We need advocates inside and outside of education to help students and teachers overcome these obstacles—or just remove them.

‘…they wanted to make a difference and ran into too many obstacles. We need advocates inside and outside of education to help students and teachers overcome these obstacles…’

What’s tech’s role in education? How about your efforts with this?

Tech helps us do more. Create more. Share more. Collect more. Collaborate more. More—and better. Our work with shared digital notebooks via Microsoft OneNote— teachers house course content within class notebooks shared by the teacher and students. Each student has their own notebook shared with the teacher. We can quickly scan through student notebooks to check for completion, or we can look more closely and assess the accuracy and quality of their work.

Outside of their classes, teachers have created separate shared notebooks where they first develop and warehouse course content and then later copy to their class notebooks for classroom consumption. We have a shared notebook as a department, too. It’s where all of our agendas are developed and stored. We’ve used it during professional development activities as well, where teachers will share assessment and student work samples, generating great conversation about course content, assessment strategies, student work quality, opportunities for collaboration, and the like.

All of this content can be revisited at any time. It’s been helpful when teachers have had to cover one another’s classes. They’re able to read through the notebook and understand where the class has been, where they are, and where they need to go at the class- and student-level.

Our main focus has been preserving and sharing student work as a department by creating separate student portfolio notebooks. In these notebooks, every student has a section visible to themselves and not just one teacher, but all teachers in the department.
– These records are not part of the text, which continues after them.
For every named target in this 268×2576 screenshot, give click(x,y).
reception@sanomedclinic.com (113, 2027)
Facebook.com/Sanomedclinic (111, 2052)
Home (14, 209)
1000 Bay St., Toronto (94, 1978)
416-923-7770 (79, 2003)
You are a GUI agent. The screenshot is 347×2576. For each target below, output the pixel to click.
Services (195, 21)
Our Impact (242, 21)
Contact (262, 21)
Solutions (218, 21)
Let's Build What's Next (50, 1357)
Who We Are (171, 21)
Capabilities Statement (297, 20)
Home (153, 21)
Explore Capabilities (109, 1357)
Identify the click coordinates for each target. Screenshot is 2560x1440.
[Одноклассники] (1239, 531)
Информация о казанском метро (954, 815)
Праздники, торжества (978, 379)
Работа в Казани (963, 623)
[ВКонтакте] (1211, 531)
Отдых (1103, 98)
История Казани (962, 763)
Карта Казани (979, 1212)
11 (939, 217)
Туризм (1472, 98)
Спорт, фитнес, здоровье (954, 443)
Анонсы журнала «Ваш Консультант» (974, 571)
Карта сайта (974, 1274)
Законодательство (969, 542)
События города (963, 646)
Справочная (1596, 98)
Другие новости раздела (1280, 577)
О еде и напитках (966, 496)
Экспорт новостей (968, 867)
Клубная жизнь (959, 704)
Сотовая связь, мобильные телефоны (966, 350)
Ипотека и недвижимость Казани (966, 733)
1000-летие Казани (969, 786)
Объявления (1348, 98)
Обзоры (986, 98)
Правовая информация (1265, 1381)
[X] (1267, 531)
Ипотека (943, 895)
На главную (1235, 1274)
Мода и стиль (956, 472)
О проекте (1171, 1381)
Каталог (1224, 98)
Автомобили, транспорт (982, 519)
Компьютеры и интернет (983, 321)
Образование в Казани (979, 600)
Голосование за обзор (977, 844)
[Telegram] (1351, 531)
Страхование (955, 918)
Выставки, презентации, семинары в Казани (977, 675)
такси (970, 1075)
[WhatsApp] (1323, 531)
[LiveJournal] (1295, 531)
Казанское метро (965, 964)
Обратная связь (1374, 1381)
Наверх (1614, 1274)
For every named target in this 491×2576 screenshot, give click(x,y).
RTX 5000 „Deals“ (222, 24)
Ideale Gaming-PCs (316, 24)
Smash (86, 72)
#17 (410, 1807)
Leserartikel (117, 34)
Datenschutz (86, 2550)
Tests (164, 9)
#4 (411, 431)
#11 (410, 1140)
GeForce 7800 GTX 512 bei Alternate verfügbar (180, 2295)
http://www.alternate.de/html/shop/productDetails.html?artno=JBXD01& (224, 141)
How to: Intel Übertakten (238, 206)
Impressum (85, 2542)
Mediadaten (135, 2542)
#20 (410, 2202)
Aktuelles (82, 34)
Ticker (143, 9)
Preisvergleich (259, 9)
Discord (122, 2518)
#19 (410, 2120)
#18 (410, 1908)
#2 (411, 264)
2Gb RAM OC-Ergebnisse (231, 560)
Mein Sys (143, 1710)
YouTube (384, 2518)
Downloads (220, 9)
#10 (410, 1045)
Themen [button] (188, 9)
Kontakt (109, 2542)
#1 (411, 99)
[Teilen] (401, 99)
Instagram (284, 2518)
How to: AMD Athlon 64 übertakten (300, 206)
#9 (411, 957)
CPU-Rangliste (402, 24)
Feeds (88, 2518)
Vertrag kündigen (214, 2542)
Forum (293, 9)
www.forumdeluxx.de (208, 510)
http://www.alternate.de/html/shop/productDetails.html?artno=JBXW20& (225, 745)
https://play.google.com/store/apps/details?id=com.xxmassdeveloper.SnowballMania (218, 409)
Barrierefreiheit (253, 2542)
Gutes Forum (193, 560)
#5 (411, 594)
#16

Students copy content from their class notebook to this portfolio notebook, then add written, audio, and/or video reflections.

Then next year, when student progress to the next course, teachers and students can review this content and use it to inform both teaching and learning.

Any advice for other leaders in edtech?

Be flexible. What works here or there, at this time or another, all depends on what students and teachers are ready for. As leaders, we have to be open to and able to support different iterations of edtech. There’s too much variety out there to just pick one iteration and believe it to be the end all be all. Keep your goals in mind and pick the best tool available for the job.

‘Keep your goals in mind and pick the best tool available for the job.’

What’s ahead for education—trends to watch? any you are setting? Anything else you care to add or emphasize concerning education, technology, or the future of learning?

The trend to watch in education is teacher recruitment and support. Talking about technology here, for me it begins with giving teachers the tools they need to do their job. But beyond technology, we have to create the right environment for our teachers where they feel comfortable and supported in using these tools, or even in simply doing their job.

This goes back to communication as well. What policies and practices are in place that teachers can follow, base their many decisions on, and trust that they will not be undermined? What opportunities do we create for teachers to learn and grow, to share ideas and take ownership of their classroom, of their career?

On the recruitment side, I try to communicate these ideas to folks throughout and even before the official interview process begins. Having that presence on social media, at conferences, putting in for different awards and formal recognition helps recruit teachers. Prospective educators are going to have options.

As supervisors and principals, we have to behave as recruiters and hiring managers (which, by the way, are separate positions available in the private sector) and really sell the environment. I make every effort to sell the environment by providing tours of the building and classrooms, I invite candidates to contact teachers, and I try to sell myself as a leader.